> _What the exercise asks_:
Leave out all images and set down the records exactly as given.

(Collected data entries)
((
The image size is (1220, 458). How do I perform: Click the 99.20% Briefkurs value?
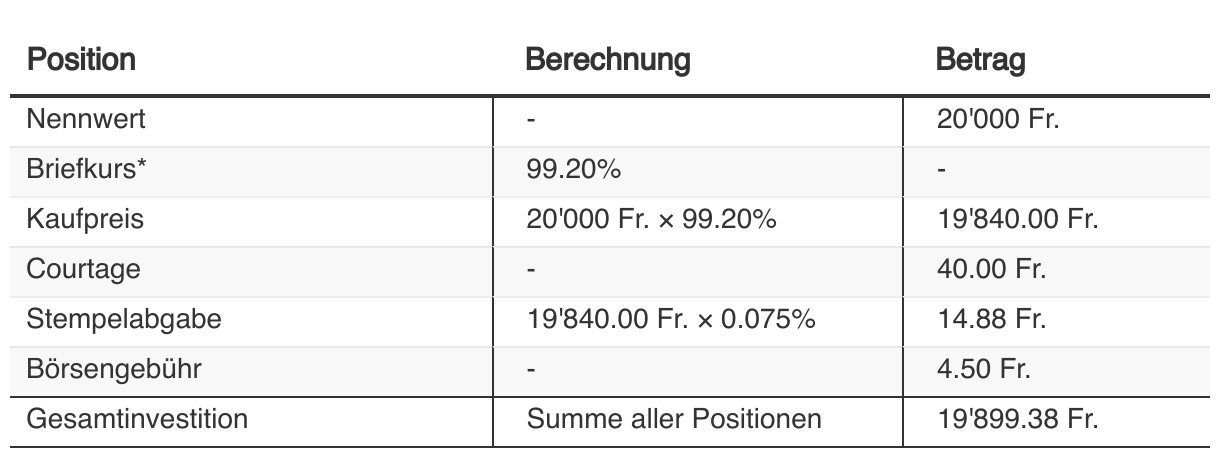point(573,170)
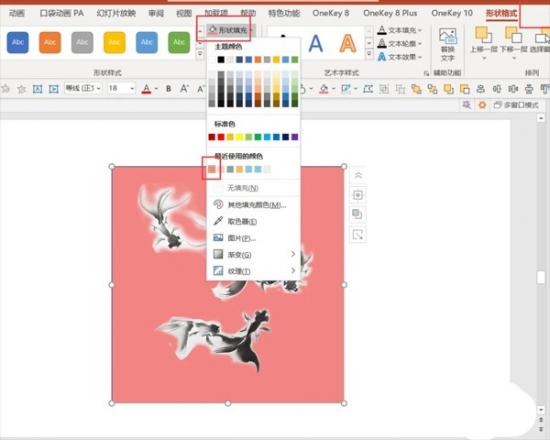Viewport: 550px width, 440px height.
Task: Open the Shape Format ribbon tab
Action: tap(501, 13)
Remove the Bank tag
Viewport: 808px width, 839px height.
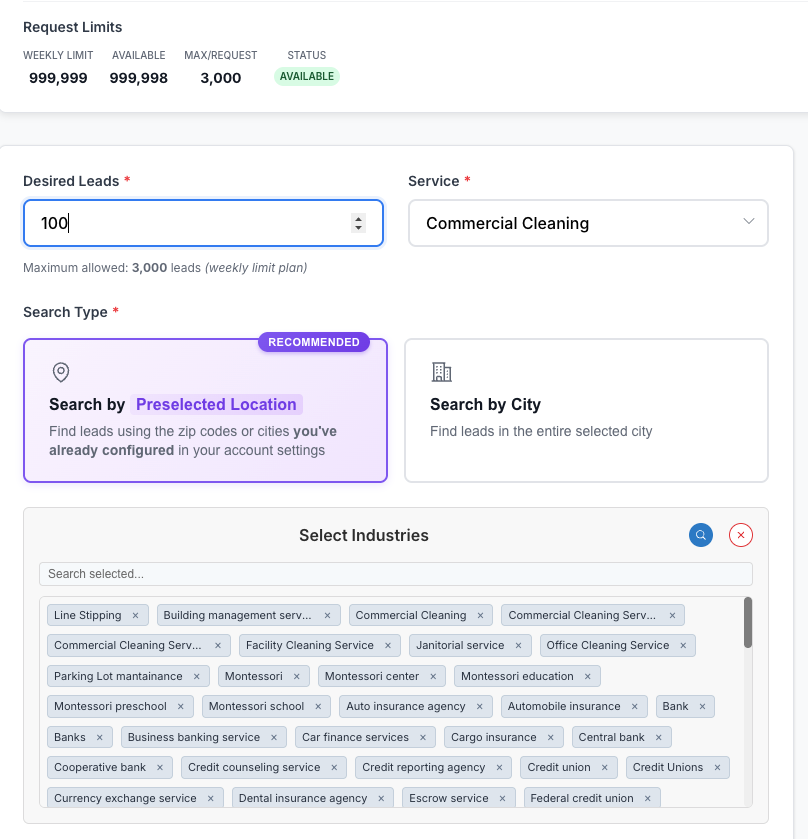(x=702, y=706)
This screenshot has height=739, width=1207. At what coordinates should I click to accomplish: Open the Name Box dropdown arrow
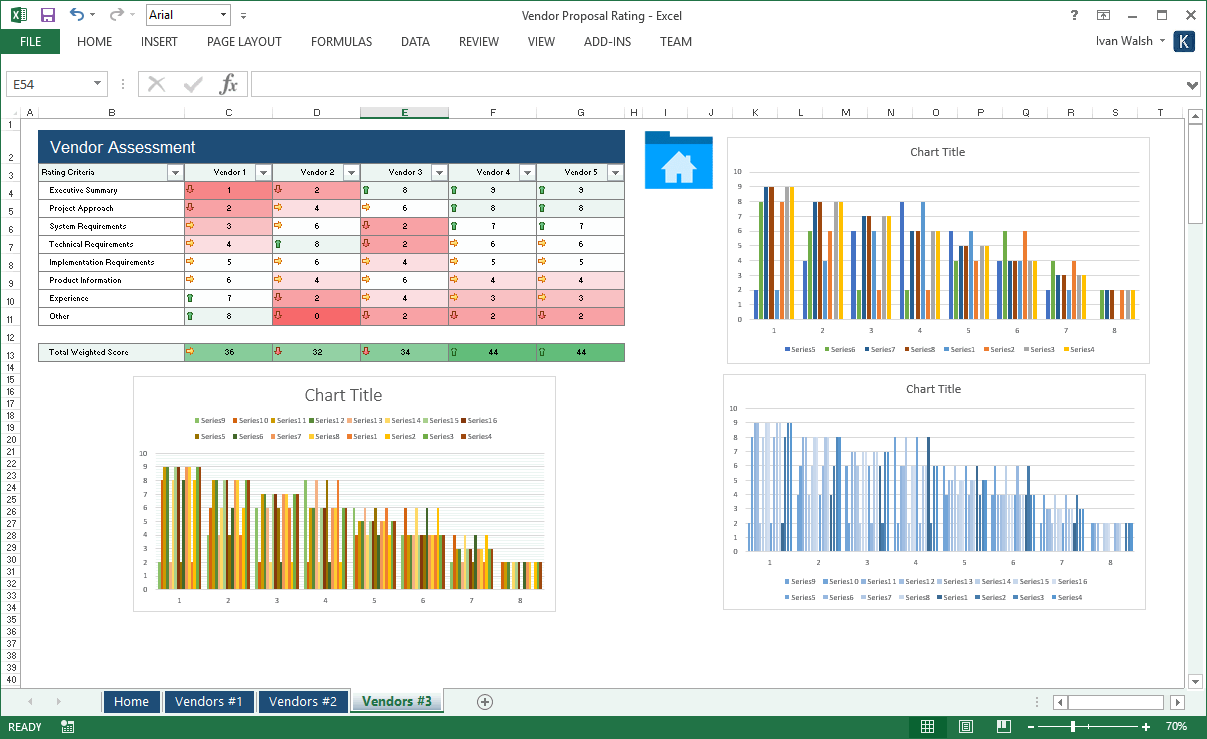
))
> _Exercise output_:
The image size is (1220, 458). How do I perform: Click the 99.20% Briefkurs value?
point(573,170)
Viewport: 550px width, 440px height.
Task: Open the Shape Format ribbon tab
Action: tap(501, 13)
Remove the Bank tag
Viewport: 808px width, 839px height.
(x=702, y=706)
This screenshot has height=739, width=1207. At what coordinates should I click to accomplish: Open the Name Box dropdown arrow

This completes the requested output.